На цветах масса насекомых. Резвятся бабочки, парят неутомимые сирфиды, масса разных мух в черных одеждах и вдруг… моя старая знакомая муха-эристалия. Встреча с нею неожиданна. Что ей, жительнице низин, где протекает ее детство среди нечистот и навоза, делать на такой высоте среди заоблачных высот!
Пригляделся и еще увидал немало эристалий. Значит, не случайно они сюда пожаловали.
Всю ночь стояла чуткая тишина. Потом вблизи пролаяла собака. Откуда она взялась — не знаю, и наш пес залился ответным лаем. Перед утром, едва посветлело, я услышал так хорошо мне знакомый предрассветный гул, точно такой же, как там, в ущелье гор пустыни Теректы.
Пришлось выбраться из палатки. Да, так и есть! И тут мухи эристалий, верные своей традиции, отплясывают на рассвете свои призывные брачные пляски.
Неужели они, когда выгорает пустыня, переселяются в горы! Впрочем, чему тут удивляться. В пустыне сейчас не проживешь, здесь вон сколько цветов среди зеленой травы. Полакомятся, справят брачный обряд, да обратно спустятся в низины класть яички.
Хорошо помню тот день, когда первый раз услышал этот странный птичий крик, хотя с того времени прошло пятнадцать лет. Каменистая пустыня полыхала от дневного зноя. Горы, низкие, скалистые и красные с каждой минутой приближались навстречу. От перегретого двигателя мотоцикла несло нестерпимым жаром. Едва заметная дорога, усеянная камнями, петляла в разные стороны. И вдруг слева на пригорке показалась странная шеренга черных всадников. Она стремительно неслась наперерез…
Это мне так показалось сначала. От трудной дороги нельзя ни на секунду отвлечь внимание и мимолетный взгляд исказил увиденное. Я затормозил мотто-цикл, выключил мотор. И сразу стало непривычно тихо.
Недалеко от дороги виднелась черная ограда из больших, в рост человека, камней. Многие из них упали, и их наполовину занесло землей. Это было какое-то очень древнее сооружение.
Тишина, безлюдье, дикая пустыня и черная ограда навевали особенное настроение. В это мгновение я услышал незнакомый и немного пронзительный птичий крик. Он доносился из-за холма за древней оградой. Но там никого не было видно. Пустыня будто вымерла, и только ящерицы шмыгали под ногами. Еще несколько раз прокричала незнакомая птица. Но какая и где, узнать не удалось. В пустыне немного птиц. И все они мне были хорошо известны и знакомы, кроме этой.

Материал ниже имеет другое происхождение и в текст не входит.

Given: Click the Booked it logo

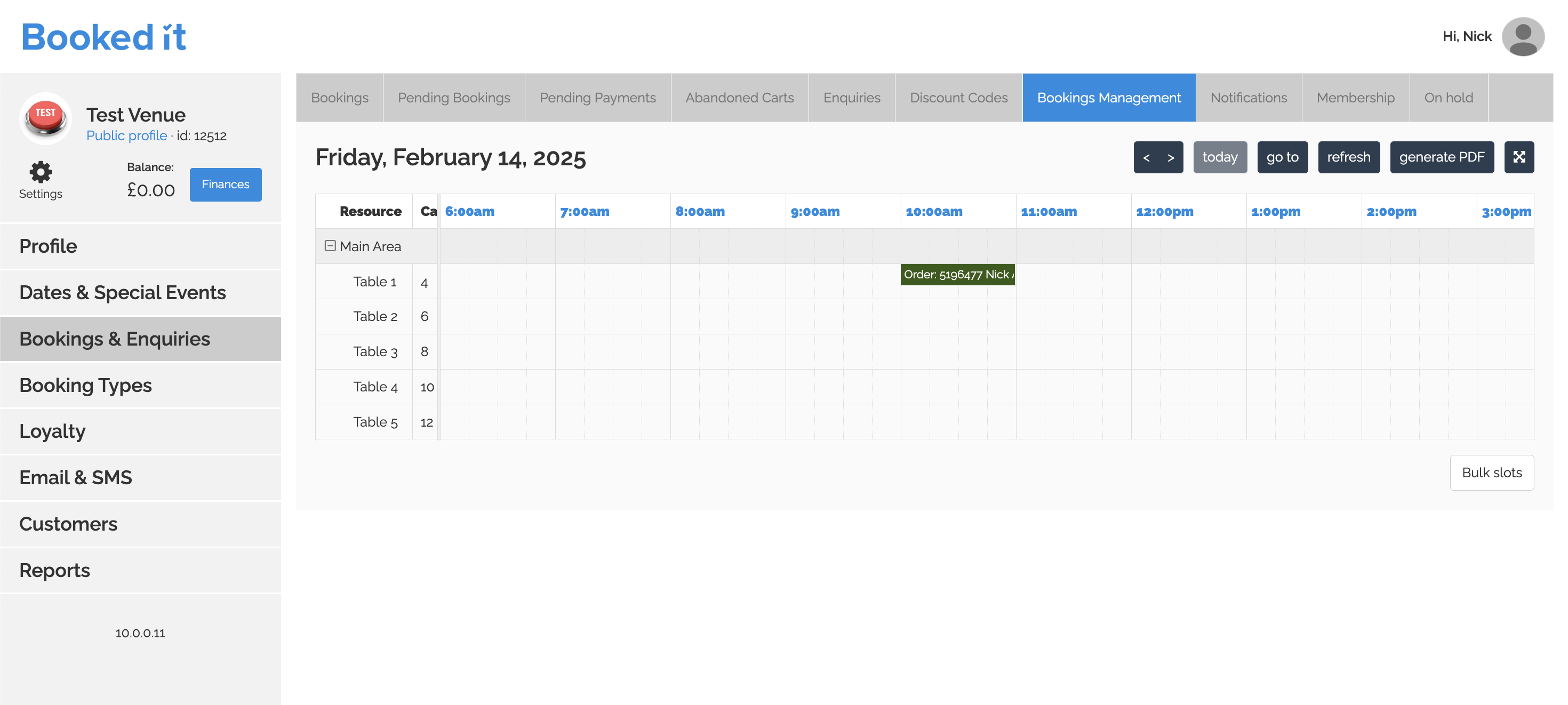Looking at the screenshot, I should pos(103,37).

Постепенно я забыл о странном крике, пока через несколько лет не попал на красные холмы. Это было удивительное место.
Много миллионов лет назад давно исчезнувшее с лика земли озеро отложило на дно красные глины, перемешанные с мелким щебнем. Потом озеро исчезло, дожди и ливни размыли осадки и получились красные горы с многочисленными оврагами, крутыми, причудливыми и извилистыми. Кое-где, оттеняя зеленью этот мир красной земли, росли редкие кустики тамариска и саксаула. Красные горы под горячим солнцем полыхали жаром и казались раскаленными. Тут я опять услышал странный птичий крик и вспомнил низкие скалистые горы, перегретый двигатель мотоцикла и странную черную ограду. В этой голой и бесплодной местности жили из птиц только одни каменки-плясуньи. На земле они всегда грациозно приседали и раскланивались, были не в меру любопытны, не боялись человека, иногда подлетали к самому биваку и были хорошо заметны в своих белых сорочках, оттененных серыми фраками. Каменки-плясуньи не могли так кричать. Это опять была она, таинственная птица.

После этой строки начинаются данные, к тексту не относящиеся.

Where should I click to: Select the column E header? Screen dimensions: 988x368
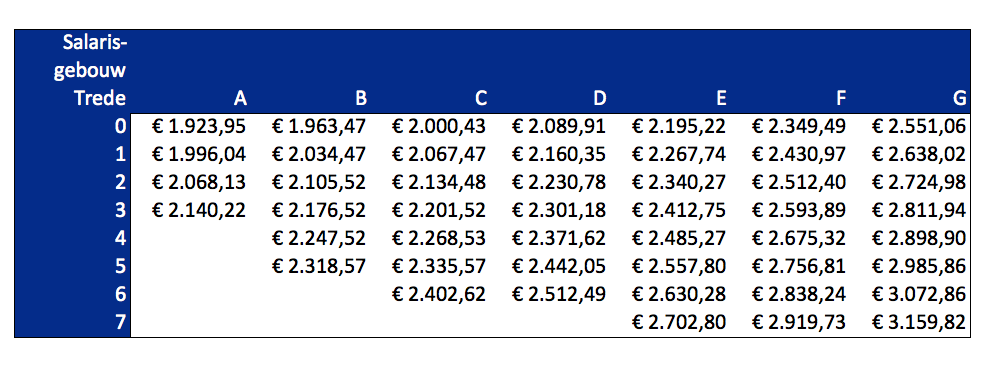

Помню, тогда в красных горах возле бивака всю ночь напролет покрикивала еще другая незнакомая птица. С карманным фонариком я принялся ее искать и к удивлению увидел каменку. Никто никогда не знал, что она ночью тоже бодрствует и еще кричит по-особенному. Но это была все же каменка, а не та особенная неизвестная певунья.
Долго я терялся в догадках, представляя себе самых необыкновенных, по особенному чутких, незримо бегающих по земле птиц пустыни, умеющих ловко прятаться в норки при виде человека.
Но недавно, как очень часто бывает в таких случаях, загадка неожиданно и просто раскрылась. Изнывая от жары, я сидел под кустом саксаула, наблюдая за песчаным муравьем. Передо мной в воздухе, выделывая сложные пируэты, трещала крыльями и крутилась кобылка. «Как ей не жарко в такое время распевать свои брачные песни» — подумал я.
А кобылка неожиданно упала на землю рядом со мною и громко и пронзительно зазвучала крыльями как та самая таинственная птица. Я окаменел от неожиданности. Неутомимый певец снова повторил свой изящный номер в воздухе и на земле опять закончил птичьей песенкой.